*Exercise objective*:
Below are records; copy every line among them that contains the word "panel".

*Given entries*:

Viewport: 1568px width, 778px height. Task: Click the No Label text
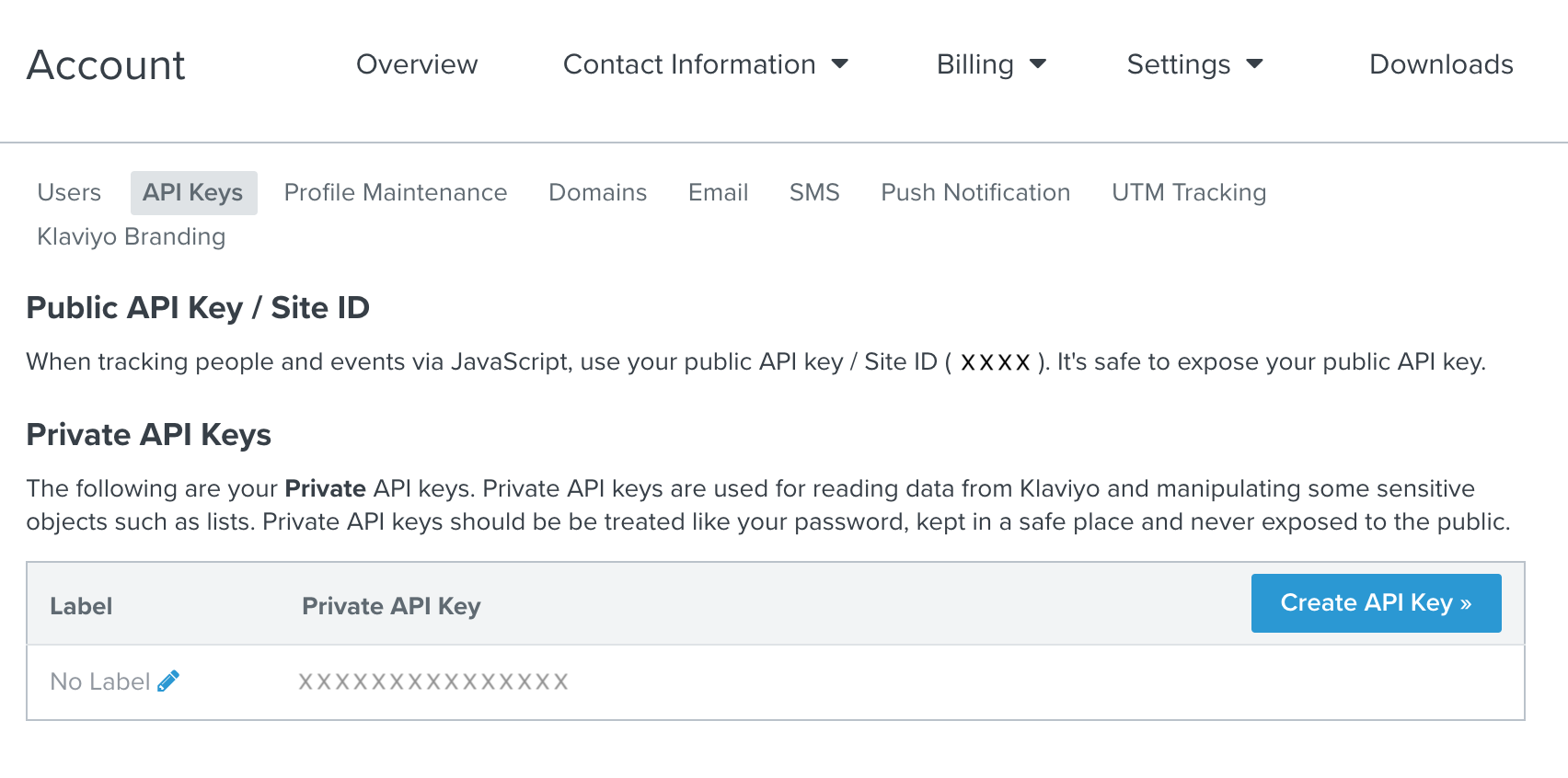pos(99,681)
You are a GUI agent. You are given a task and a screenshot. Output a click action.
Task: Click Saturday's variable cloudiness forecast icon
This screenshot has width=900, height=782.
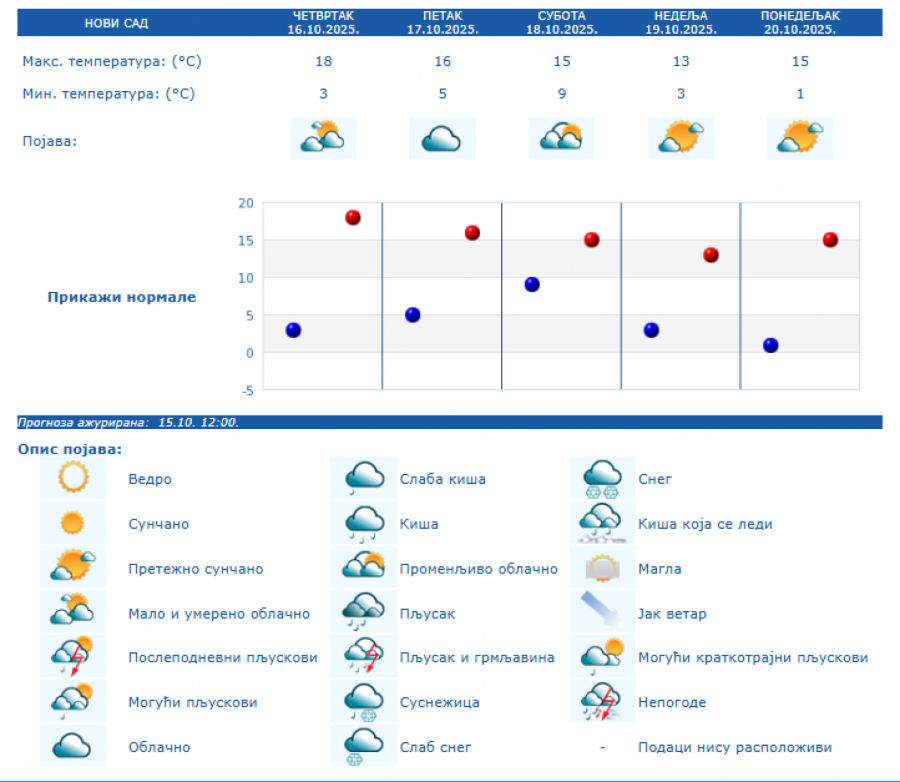pyautogui.click(x=561, y=138)
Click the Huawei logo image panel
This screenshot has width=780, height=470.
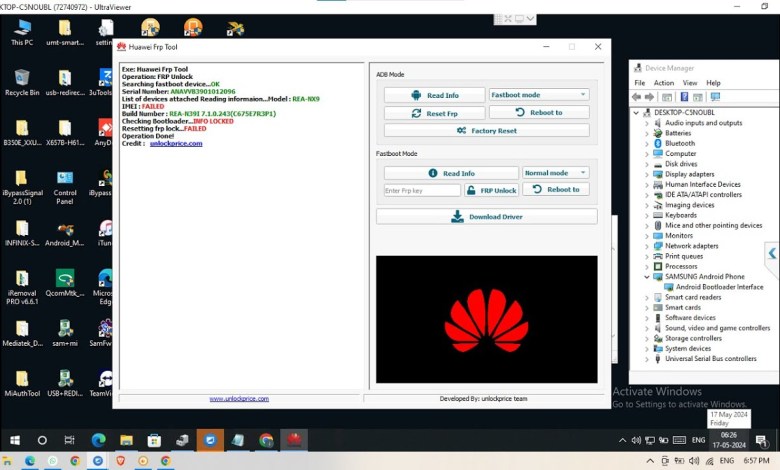(x=486, y=319)
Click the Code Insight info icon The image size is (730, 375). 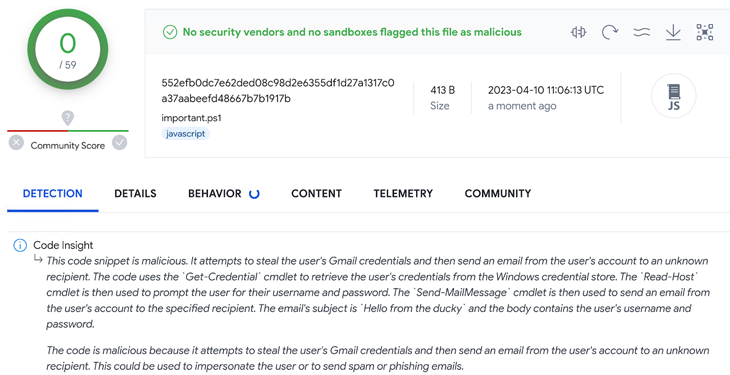pyautogui.click(x=20, y=245)
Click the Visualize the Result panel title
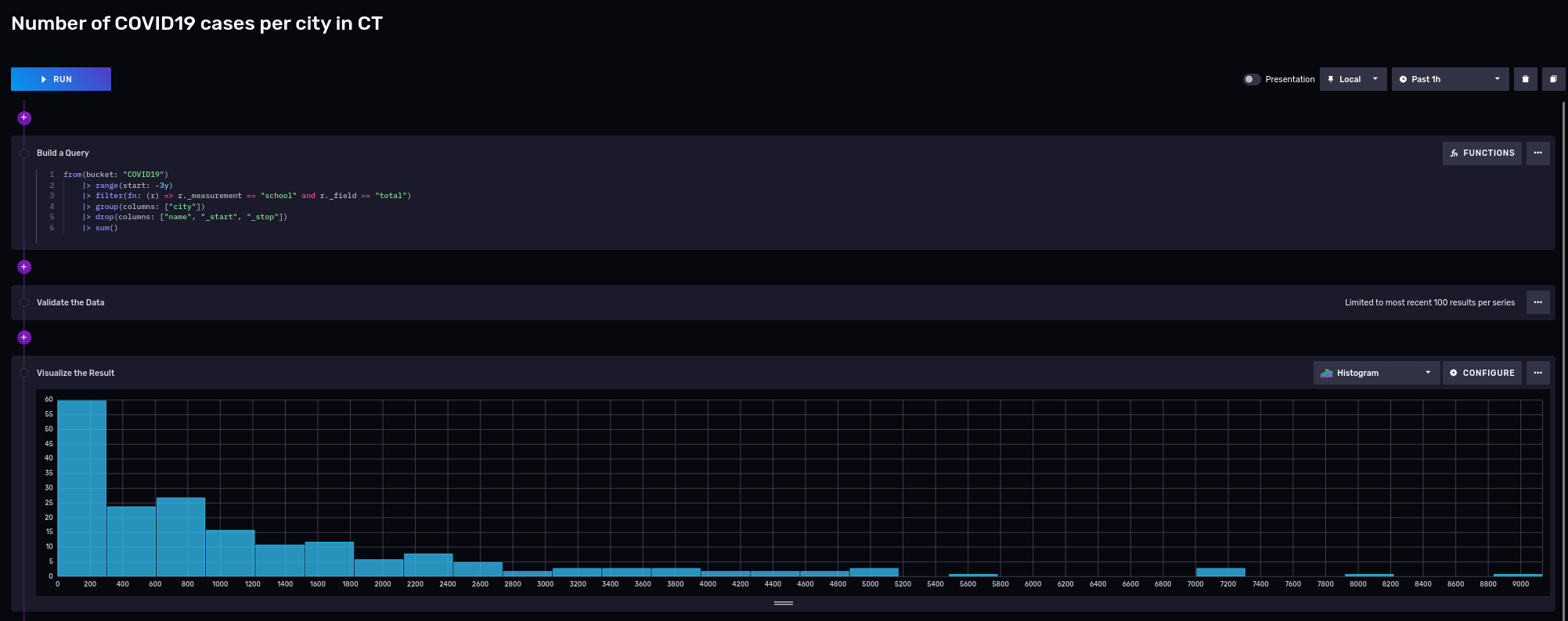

*Written answer*:
Click the Huawei logo image panel
Click the Visualize the Result panel title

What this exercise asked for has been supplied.